Muito embora a validade do dízimo como forma neotestamentária de contribuição não seja tão diferente entre as igrejas protestantes históricas, pentecostais e neopentecostais, a liturgia neopentecostal leva os fiéis à dimensão que ofertas e dízimos são as chaves que abrem as portas da graça e do poder divinos.

Os pregadores neopentecostais manifestam com muita tranqüilidade seu interesse por dinheiro. “No Novo Testamento um dos temas mais mencionados é o dinheiro”, assevera R.R. Soares (1985:15). Extensa parte dos cultos da Universal e Internacional é reservada para convencer os fiéis da obrigação de pagar dízimos e dar ofertas “com amor e alegria”. Prometendo saúde, prosperidade, felicidade, libertação do Diabo e dos problemas àquele que corajosamente doar a maior quantia possível e, de preferência, uma quantia que, do ponto de vista do cálculo racional, fará falta, as igrejas neopentecostais conseguem recolher mais recursos do que as concorrentes. (MARIANO, 1999, p.166).

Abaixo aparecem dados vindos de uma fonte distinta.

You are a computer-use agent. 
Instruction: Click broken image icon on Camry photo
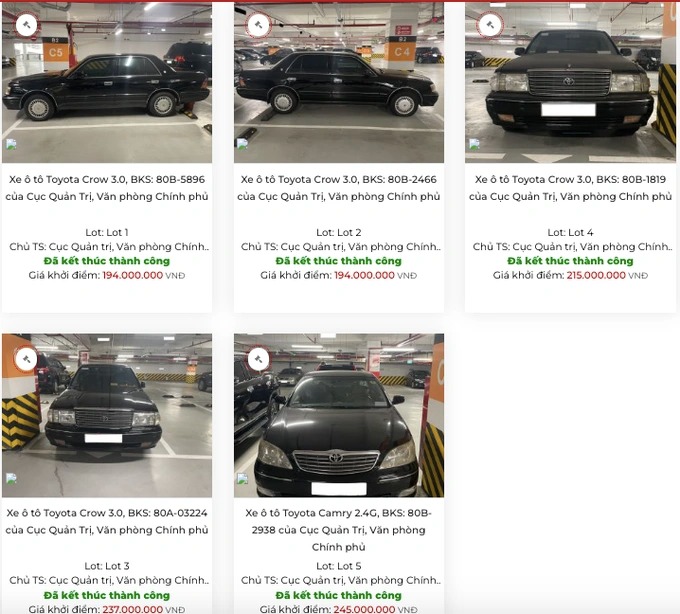[x=242, y=479]
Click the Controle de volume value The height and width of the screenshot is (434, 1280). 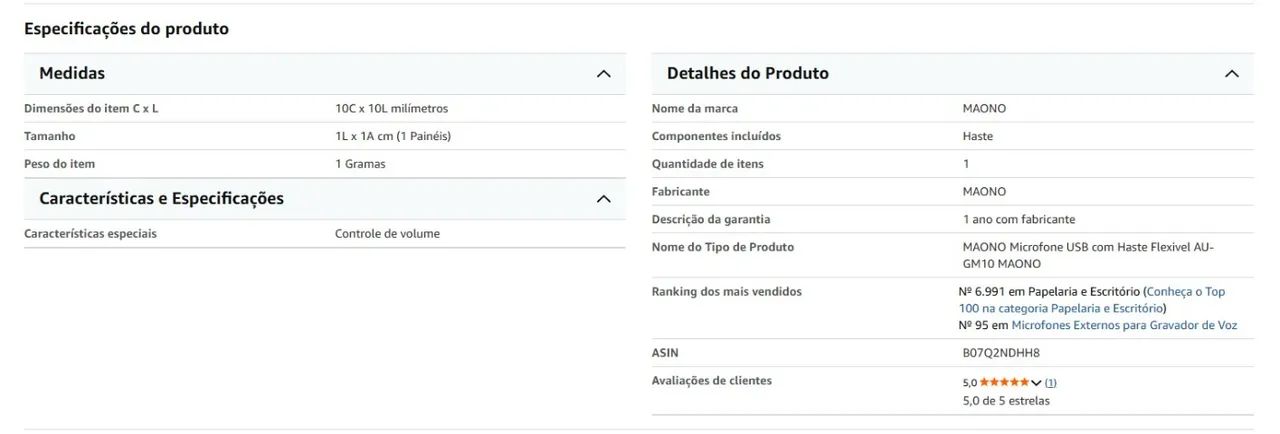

Tudo isso é viável porque é através dos sermões que se desencadeia o processo de concepção e legitimação desse discurso e a construção de um falar litúrgico que visa instituir com o sagrado uma troca - na forma da mercadoria/dízimo, e cuja relação com o mesmo se constitui através da possibilidade de um retorno imediato. Se os fiéis experimentaram perdas, sejam elas de qualquer espécie, o discurso neopentecostal

oferece uma lógica capaz de motivá-los a estabelecerem uma nova aliança com Deus e receberem de volta tudo que perderam, ou tudo o que desejam ganhar.